Бабушка, видимо, тоже так считала, поэтому говорила уже спокойным тоном:
– Наши-то ребята уже с ними пару раз столкнулись, говорят, за ножи хватались, приезжие-то, шибко грозились, нехорошими словами бросались, много чего обещали. Да наши, тоже не слабаки, с обреза в воздух пальнули, остудили горячие головы. Мужики деревенские уже ходили до их стариков, сидели, чай пили, разговаривали. Вроде, все понимают, кивают важно, бороды гладят, мол, мирно жить надо, по-соседски. А богу своему молятся, наши обычаи не уважают, в домах плюют на пол, везде лопочут на своем, смеются в открытую над нашими. Особенно молодые, уважения, ни на грош, нету. Нашим и обидно. Приехали гости, а ведут себя по-хозяйски. Доведут до греха.
Павел вспомнил вчерашний разговор с дедом Василием и вздохнул. Бабушка расценила его вздох по-своему и спросила:
– Ты у Матрены вчера был?
– Был.
– Чего сказала?
– Да сказала так, что ничего понятно не стало.
Бабушка довольно кивнула:
– Это ничего, потом станет понятным, когда уляжется в голове, дай время. С утра соседка прибегала, пока ты спал, Матрена просила тебя зайти к ней.
– Зачем?
– Не знаю, может сказать чего хочет. Она иногда несколько дней думает, потом зовет к себе, видимо нужные слова появились, и сложилась картина.
– Ладно, я деду Василию обещал с утра сходить, место старой церкви посмотреть.

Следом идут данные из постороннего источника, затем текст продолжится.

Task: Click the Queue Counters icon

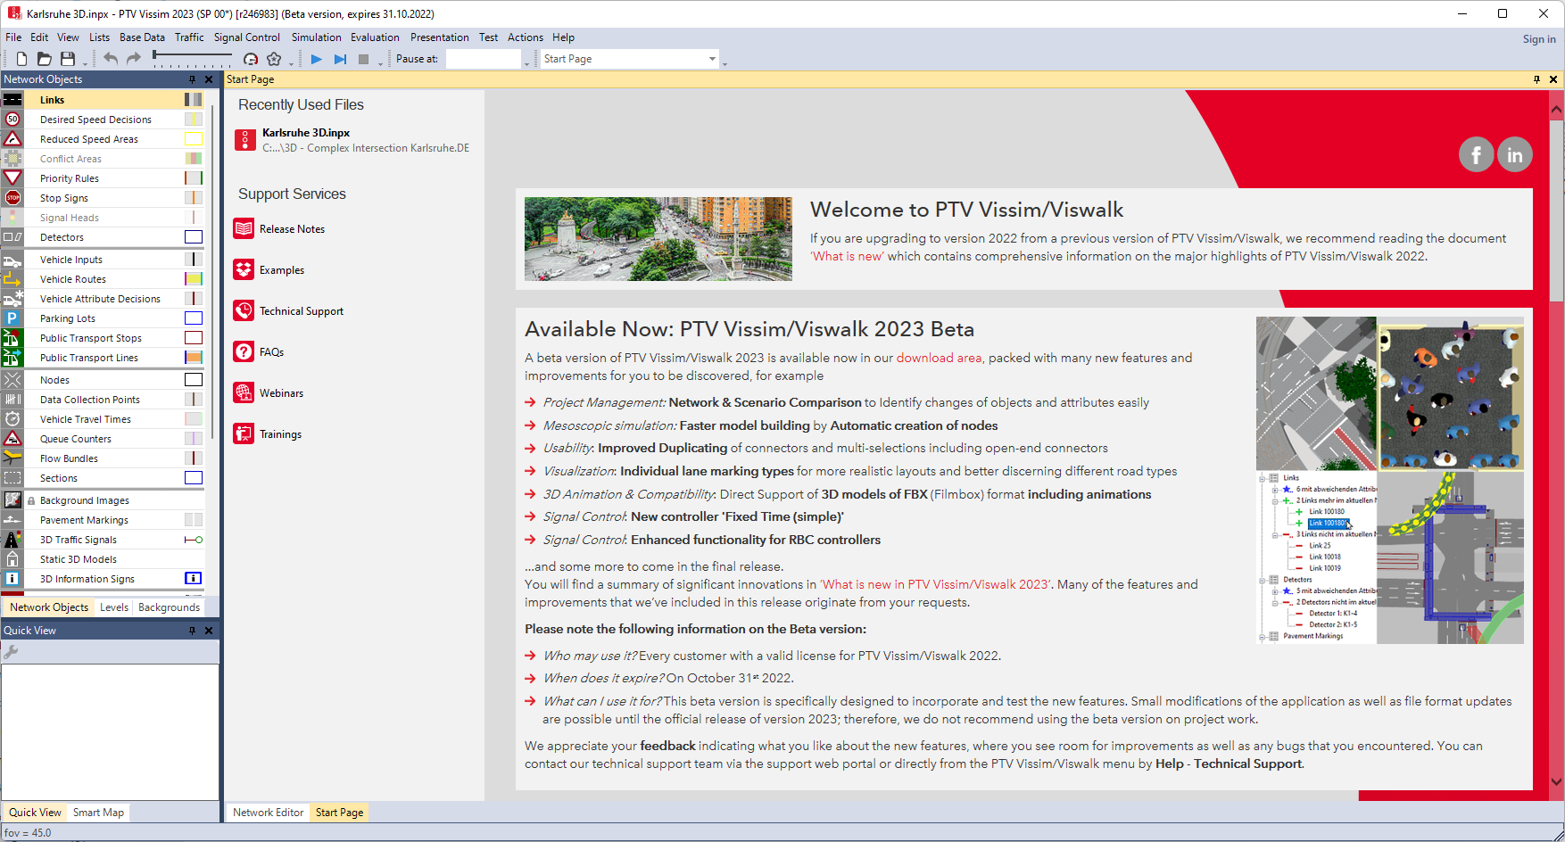Action: (12, 439)
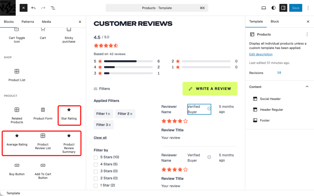Click the undo arrow in toolbar
Screen dimensions: 314x196
tap(33, 8)
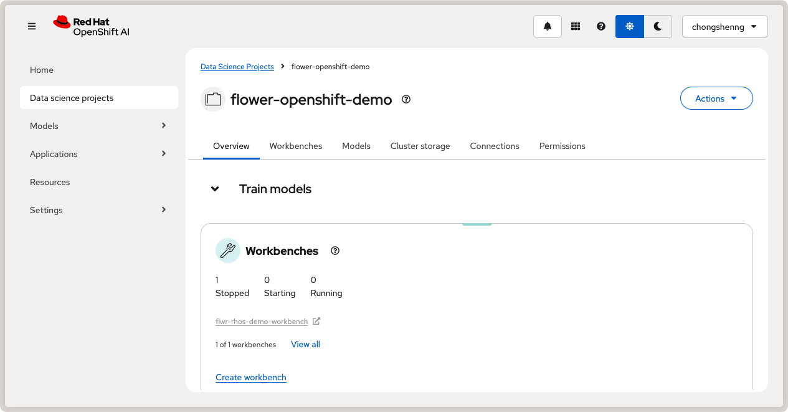788x412 pixels.
Task: Click the Data Science Projects breadcrumb link
Action: [237, 67]
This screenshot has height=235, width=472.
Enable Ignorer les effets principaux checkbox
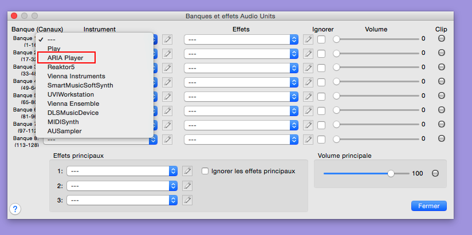coord(206,171)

Бабушка легко согласилась:
– Сходи, лишним не будет. И ты, Паша, это....
– Что?
– Поостерегся бы, может, Димку позовешь…
– Ну, бабушка, сейчас утро, ничего не будет, а с Димкой мы сегодня встречаемся, вечером.

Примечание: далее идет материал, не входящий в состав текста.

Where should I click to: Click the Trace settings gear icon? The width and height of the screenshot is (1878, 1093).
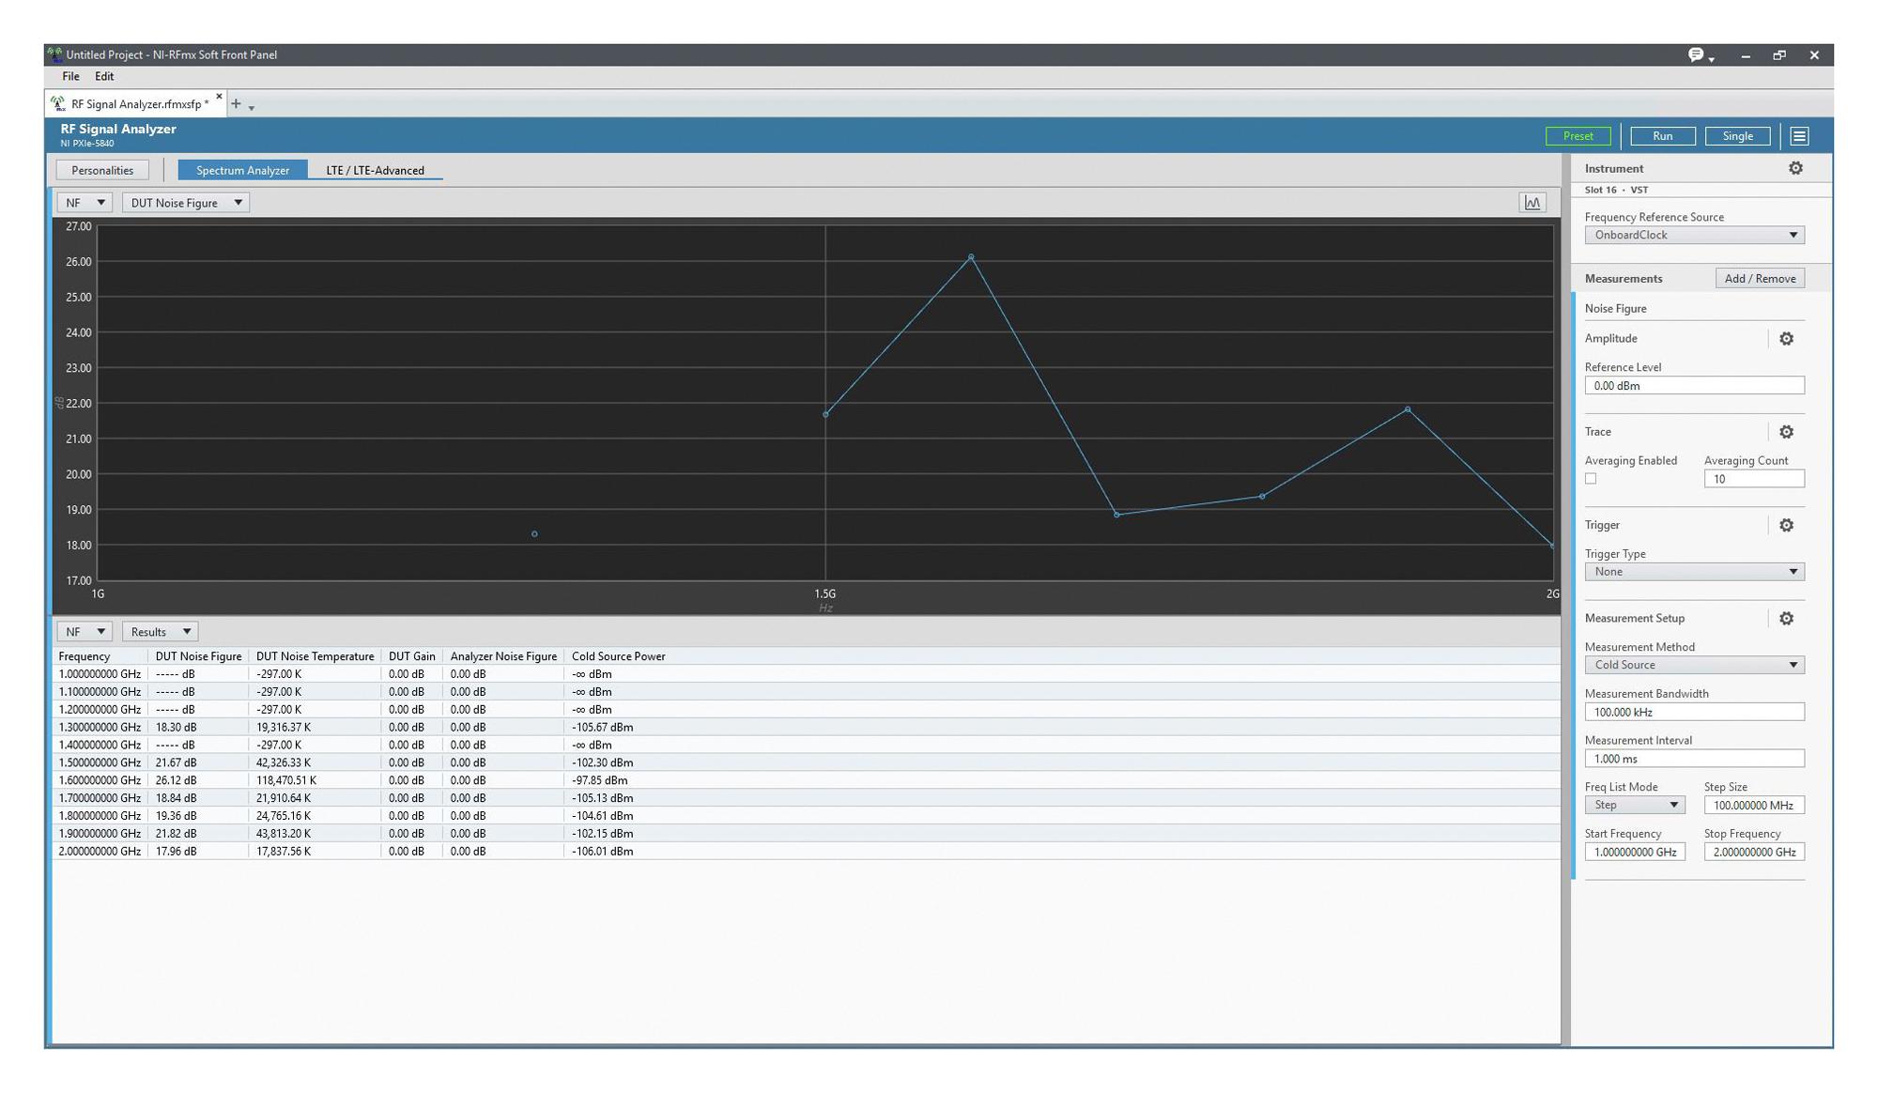pyautogui.click(x=1788, y=431)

Он обнял бабулю, поцеловал в голову и вышел на дорогу. На ходу решив зайти сначала к Матрене, он ускорил шаг.
Матрена была на своем посту, возле окна. Мелькнула белая рука, звякнуло окно, и он уже открывал дверь.
– Доброе утро! Мне передали…
Матрена остановила его взмахом руки. Потом повернулась и достала небольшую, темную бутылочку. Поставила на стол и подвинула к нему:
– Вот выпьешь глоток перед сном.
– А что…
Старуха уже нетерпеливо подняла руку:
– Все. Помолчи. Слушай и запоминай. Хватит спрашивать. Время кончилось, я уже ничем тебе не помогу, никто не поможет. Ищи ответы сам, запомни свой сон. Ступай…
– А сон смогу вам расска…
Паша смолк от бабкиного крика:
– Ты что, дурак!? Не понимаешь ничего, что ли? Ишь, чего удумал, окаянный! Замухря пустоголовая! Забудь про меня, больше не приходи! Я тебе не помогу больше!

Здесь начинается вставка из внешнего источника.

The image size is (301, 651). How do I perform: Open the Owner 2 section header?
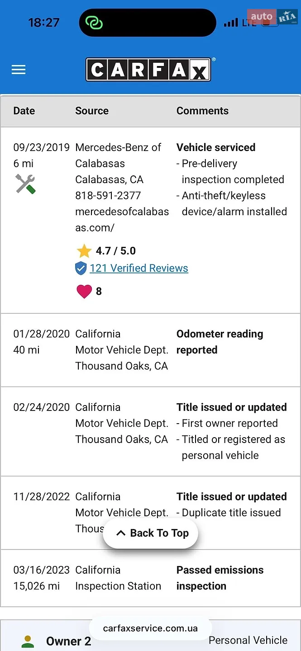coord(150,638)
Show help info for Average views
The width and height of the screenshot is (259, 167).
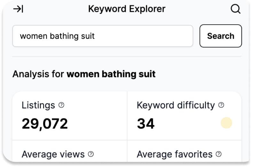coord(91,154)
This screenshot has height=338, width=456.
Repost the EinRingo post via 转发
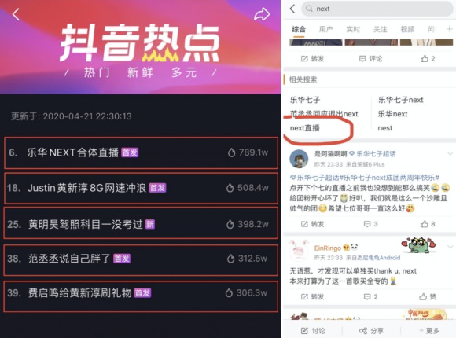coord(312,296)
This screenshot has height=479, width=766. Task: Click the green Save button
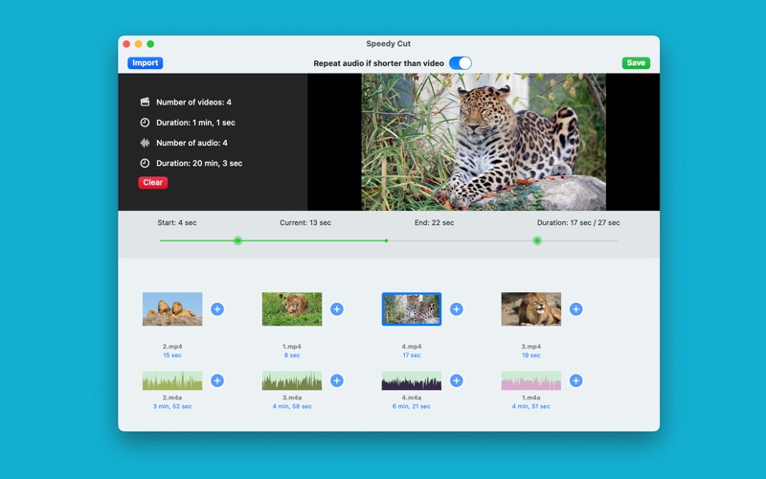coord(635,63)
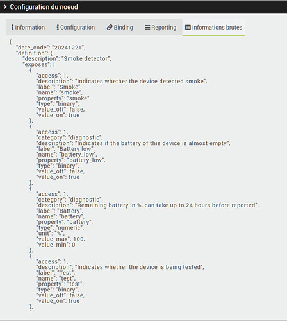
Task: Open the Binding tab
Action: pyautogui.click(x=120, y=28)
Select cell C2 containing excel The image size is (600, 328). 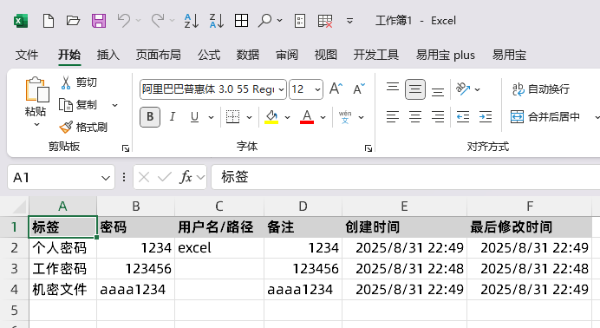coord(219,248)
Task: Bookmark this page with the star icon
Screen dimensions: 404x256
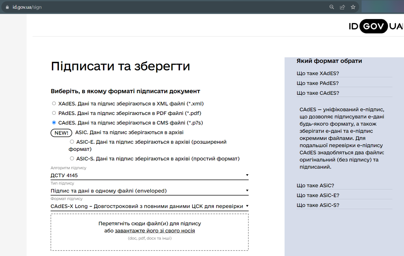Action: tap(353, 7)
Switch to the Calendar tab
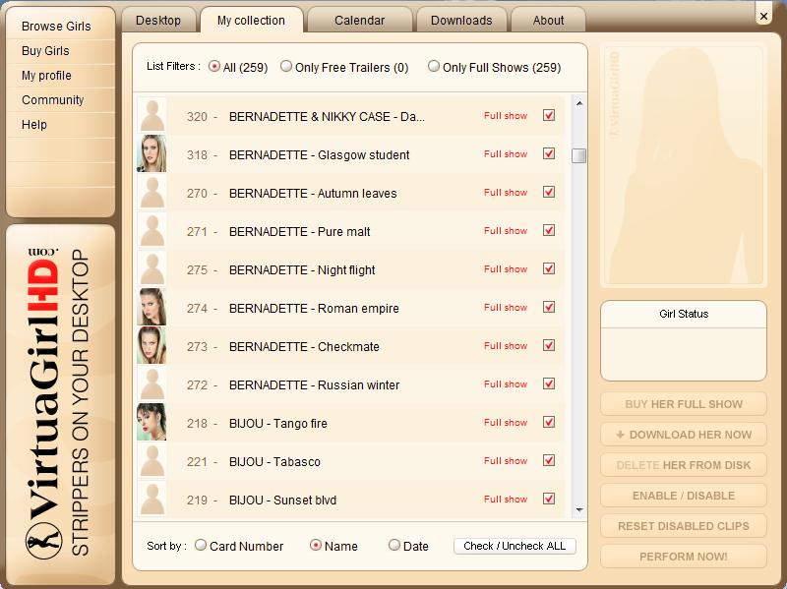The image size is (787, 589). (x=359, y=21)
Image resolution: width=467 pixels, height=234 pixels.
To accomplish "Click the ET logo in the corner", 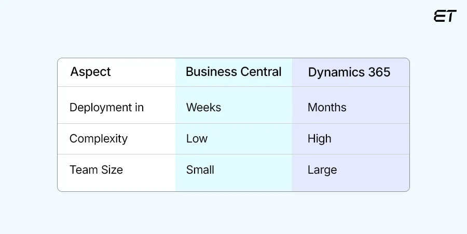I will pos(445,16).
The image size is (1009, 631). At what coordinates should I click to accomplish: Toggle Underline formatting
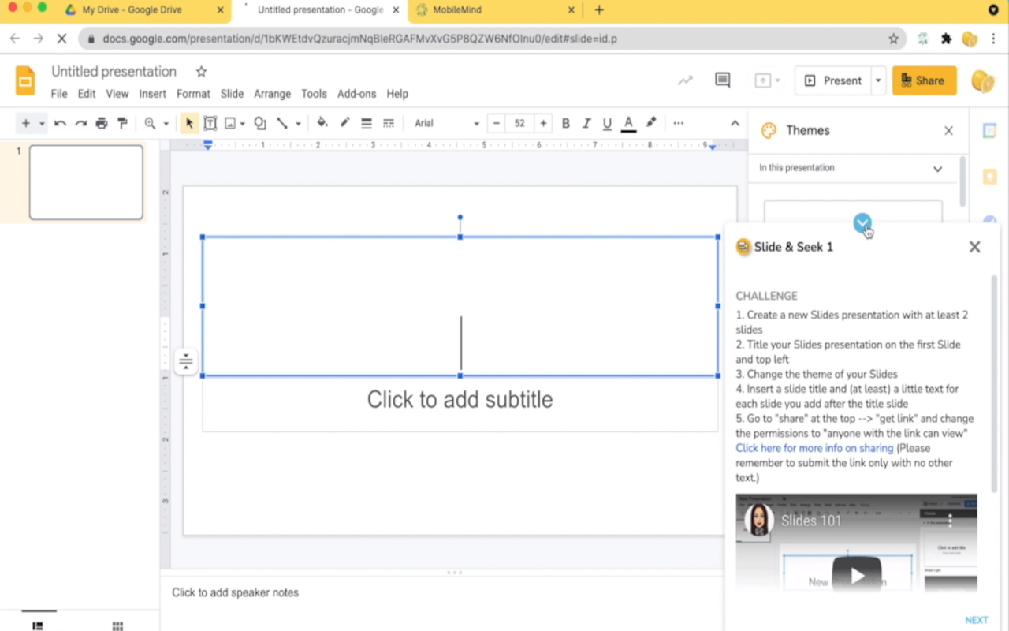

Он растерянно смотрел на бутылочку и на нее. Старушка опустила руки, и тут до его бестолковой головы дошло, что она напугана. Она положила дрожащие руки на столешницу, тяжело вздохнула:
– Прости, Господи, за мысли и слова мои… Рвется она сюда, понимаешь? Все, ступай, с богом, иди уже.
Он молча вышел и, не глядя по сторонам, только на свои ноги, пошел к дому священника. Дед Василий собрался быстро и скоро они зашагали к окраине деревни. Шли молча, пес бежал впереди, отмечаясь в нужных местах. Неожиданно старик сказал:
– Вот и дошли.
Пашка покрутил головой, но ничего не увидел. Впереди лежал заросший бурьяном пустырь, справа, ближе к деревне, находилось огороженное кладбище. Он вопросительно глянул на деда. Тот показал рукой на невидимую площадку:
– Вот, здесь она и стояла, я ее не застал, только обгорелый остов еще долго виднелся. Сейчас, под травой, может еще лежат какие бревна, а может и фундамент сохранился, никто не проверял. Простояла она лет сто, наверное, а потом сгорела… От чего, никто не знает, да и уже не узнает. Свидетелей не осталось. Разговоры разные были. Кто говорил о поджоге, кто о свече забытой, кто знает теперь правду… Ну что, пошли дальше?